39 The word in the Hebrew, translated “chief,” is “Rosh.” Its position, it seems to me, renders necessary that it should be used as being the complement of “prince “—” Prince of Rosh.”
40 The phrase here is altered, as the writer then followed the division into two half weeks in chapter 11; now he sees ground for seeing here only the last, as in Matthew 24.
41 The woman should have clothed the dragon with a sheep-skin, or a lamb-Skin.
42 It is well to remind the reader that Mr. Gaussen teaches that there are three forms of the Roman empire; the imperial period, which lasted up to the establishment of the ten kings, the period of the ten kings or decem-regal, say that of the twelve hundred and sixty days, and the period of the democratic form—the last two being depicted in Revelation 13 and 17.
43 It is well to bear in mind that the duration of the life of the little horn and that of the war against the saints are the same, and end at the same epoch. It makes war until the Ancient of days comes, and then it is destroyed, since the war of the horn lasts during the same period as the existence of the second beast. Mr. Gaussen seeks, farther on, to avoid the contradiction between these truths and his idea of a third beast, by distinguishing between “made war with the saints,” and “given into his hand.” The little horn may make war with the saints and overcome them when they are not given into his hand, according to Mr. Gaussen. We shall deal with that distinction farther on; if the little horn and even the persecutions last after the twelve hundred and sixty days, the identity of the period with the authority of the beast has very little meaning. Moreover Mr. Gaussen deals with his own distinction in pages 72 and 73: “The war of the little horn with the saints makes in the style of prophecy a times, times, and half a time,” that is, only lasts during the decem-regal period.

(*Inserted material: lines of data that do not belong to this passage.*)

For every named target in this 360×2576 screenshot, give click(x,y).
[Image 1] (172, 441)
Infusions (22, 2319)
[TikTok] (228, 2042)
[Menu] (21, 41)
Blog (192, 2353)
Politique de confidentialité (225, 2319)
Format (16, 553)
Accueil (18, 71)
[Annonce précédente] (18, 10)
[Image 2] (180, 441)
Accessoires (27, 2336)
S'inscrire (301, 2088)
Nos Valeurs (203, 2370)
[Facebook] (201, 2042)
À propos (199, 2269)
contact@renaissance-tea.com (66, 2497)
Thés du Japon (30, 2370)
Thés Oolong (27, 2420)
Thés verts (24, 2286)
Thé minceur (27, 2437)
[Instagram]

44 I have no doubt that the little horn exists at the same time as the beast of chapter 13; but I absolutely deny that the beast of chapter 17 is a form which takes place during a subsequent period. I do not admit that the woman takes the place of the horn. She is quite another thing. I do not admit that the little horn is necessarily the second beast. These are things which it is essential to prove in order to support Mr. Gaussen’s explanation. He does not take the trouble of touching upon them. The duration of the horn, its dominion, its blasphemies, rather resemble the first beast.
45 In the Apocalypse there is an element which overturns Mr. Gaussen’s system, namely, that the horns and the beast subsist during the same period. But I confine myself here to the examination of Daniel.
46 Mr. Gaussen makes this sea to be the Mediterranean, and sitting on the Mediterranean is, according to him, that which the beasts characterise. Coming up from the sea has no reference whatever to that, the sea being the multitude of nations. Now that is the only connection of the beast with the sea. To sit is not to come up.
47 It is also remarkable enough that the Lord Himself speaks of the two things, that is, the result of falling on the stone, and the falling of the stone on any one, placing them in contrast. He says, “Whosoever shall fall on this stone shall be broken; but on whomsoever it shall fall, it will grind him to powder.” So that the teaching of the Lord places what is in question in the passage of Daniel, in contrast with the application Mr. Gasusen gives of it.